We are looking for a savvy Data Engineer with technical backgrounds in data system and platform development. The hire will be responsible for expanding and optimizing our data and data pipeline infrastructure, as well as optimizing data flow and collection for cross functional teams. If you want to join a world-class development team of LINE, we look forward to hearing from you soon!
1. Develop a next generation data processing and analytics system for Taiwan market and integrate with global platform.
2. Work with TW project teams to identify, design, and implement internal data process improvements; automating manual processes, optimizing data delivery.
3. Build analytics tool that utilize the data pipeline to provide insights to customer needs, operational efficiency and other key business performance metrics.

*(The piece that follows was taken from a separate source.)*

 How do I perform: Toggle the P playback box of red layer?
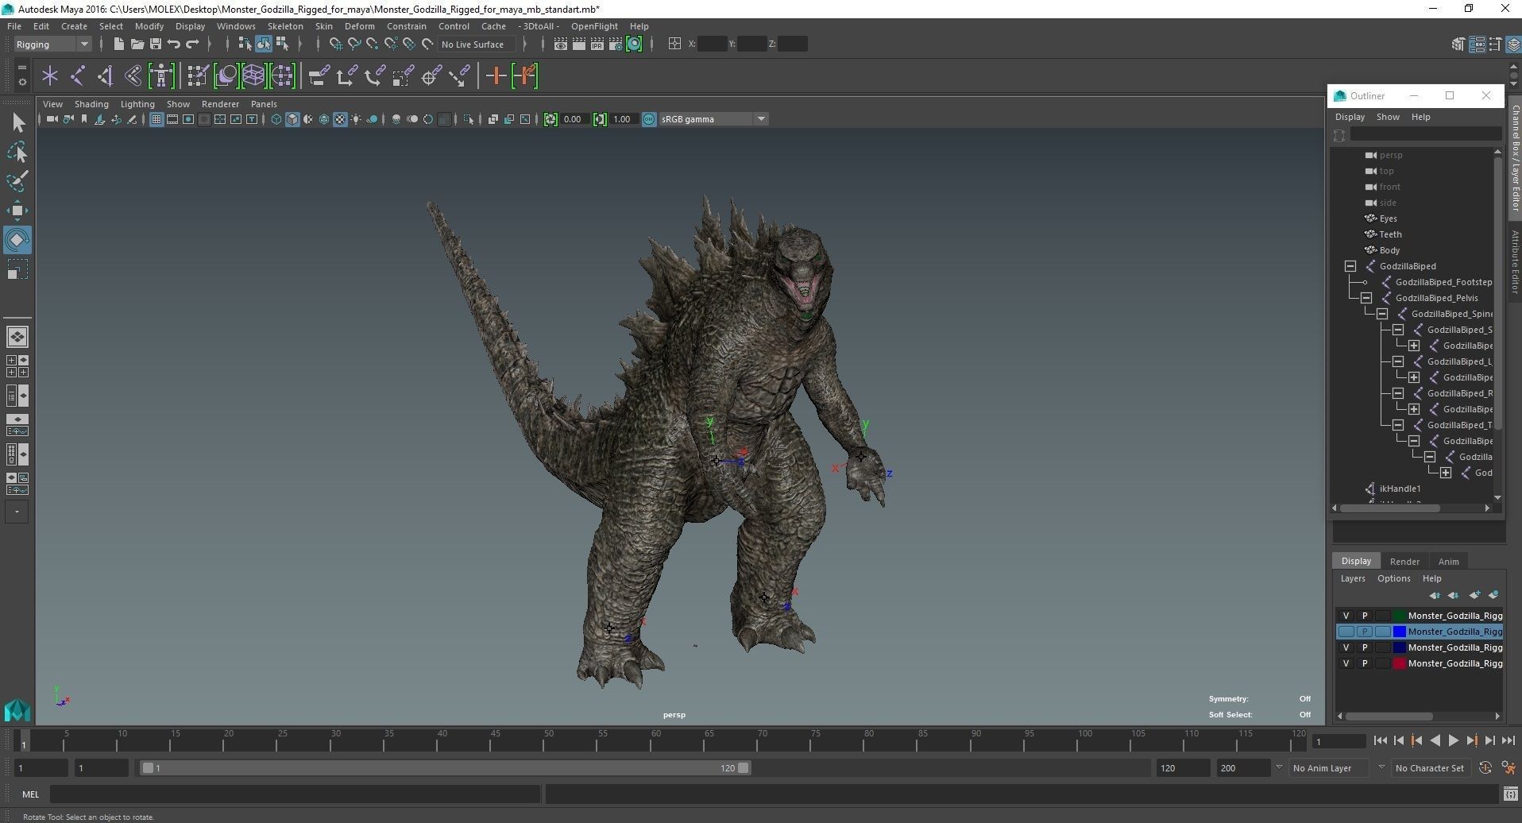(x=1365, y=663)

4. Assemble large, complex data sets that meet functional / non-functional business requirements.
5. Work closely with our development teams at Tokyo and Seoul.
6. As a member of New Initiatives Task Force, you might also:
- Create APIs and services that allow third-parties to integrate with and utilize LINE platform.
- Design and build core, backend software components for Messaging, Social Graph and Partnership platform.
Required Skills and Qualifications
1. At least 3 years of hands-on software development experience with Java, Scala or Python.
2. B.S. or M.S. Computer Science or related fields.
3. Experience building distributed service and of handling big data preferred.
4. Fluent in English.
5. Experience with big data tools or stream-processing systems: Hadoop, MapReduce, Zookeeper, HDFS, HBase, Hive, Spark, Kafka, Storm, Spark-streaming, etc..
6. Experience in custom ETL design, implementation and maintenance on Hadoop clusters.
7. Experience with multi-threaded programming and debugging.
8. Proficiency in Linux and shell scripting.
9. Good understanding of distributed system, basic mathematics such as statistics and probability.
Preferred Skills and Qualifications
1. Experience building and optimizing "big data" data pipelines, architectures and data sets.
2. Analytic skills related to working with unstructured datasets.
3. Technical capacity to understand and implement at-least-once / exactly-once delivery guarantee in distributed data pipeline.
4. Strong SQL skills, especially in the area of data aggregation.
5. Experience with troubleshooting/tuning JVM GC.
6. Experience with Maven and GIT.
7. Experience with A/B testing environment.